Simulation results and experimental data on individual clone competition. (A,B) Simulated primary host engraftments of 2 clones with slightly differing parameters: (A) d = 1.0655, f_α(Ñ) = 0.0075; (B) d = 1.0665, f_α(Ñ) = 0.008. (C,E) 2 representative examples of secondary engraftments of the clone shown in panel A (ie, in silico transplantation of 50 ×p₁ primary HSCs together with 4 residual secondary host HSCs). p is denoting the proportion of primary engraftment level, which is p₁ = 0.85 in this particular example. (D,F) See panels C and E, but for the clone shown in panel B, p₂ = 0.75. (G-K) A total of 4 representative examples of in silico cotransplantation of 50 × p₁ cells of the clone shown in panel A plus 50 × p₂ cells of the clone shown in panel B together with 4 residual secondary host cells. Further simulation examples of these settings can be found in Figure S4. (L,M) Experimentally observed engraftment kinetics (twice-monthly measurements) of 2 clonally repopulated mice. (N-Q) Engraftment kinetics for the transplantation of 5 × 10⁶ BM cells of either one or the other clone (shown in panels L and M, respectively) in 2 lethally irradiated secondary B6 hosts. (R-U) Engraftment kinetics for cotransplantation of 2 × (5 × 10⁶) BM cells from both primary hosts into 4 lethally irradiated secondary B6 hosts (Cho et al). Color (black/gray) always illustrates relationship to primary host.

Figure 6

Simulation results on clonal conversion during aging. Given is the clone distribution (characterized by clone specific d / f_α(Ñ) values) within a model system starting from the initial situation (A) at different time points: 6 months (B), 12 months (C), and 24 months (C).
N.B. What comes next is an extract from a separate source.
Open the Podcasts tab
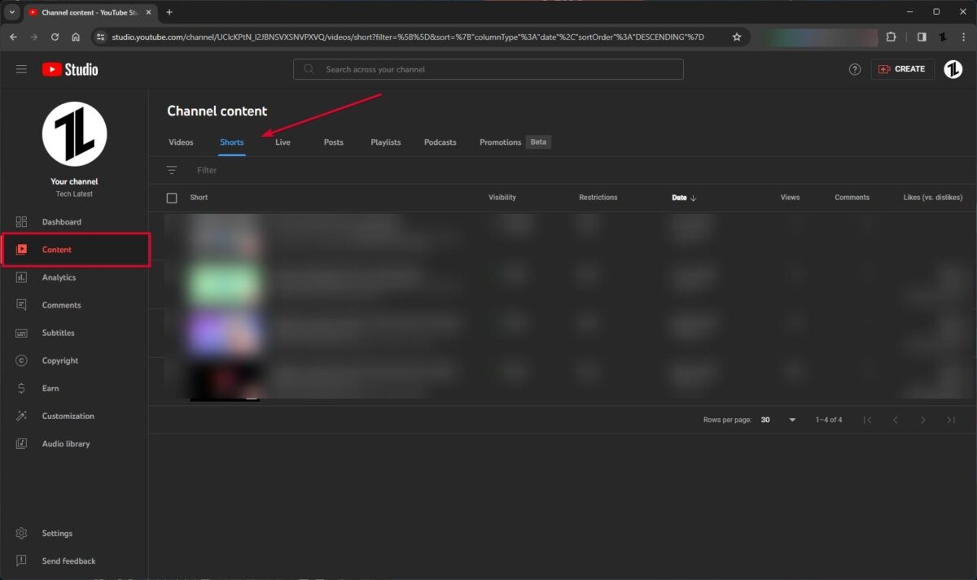The image size is (977, 580). click(440, 142)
The system had been initiated with 1000 clonally distinguishable HSCs. Each dot in the graphs (A-D) represents one particular clone. The corresponding frequency tables show the distributions of engraftment patterns obtained from 10 000 simulations, each initiated by the transplantation of 1 randomly chosen cell from the given stem cell pool in competition with 4 host cells.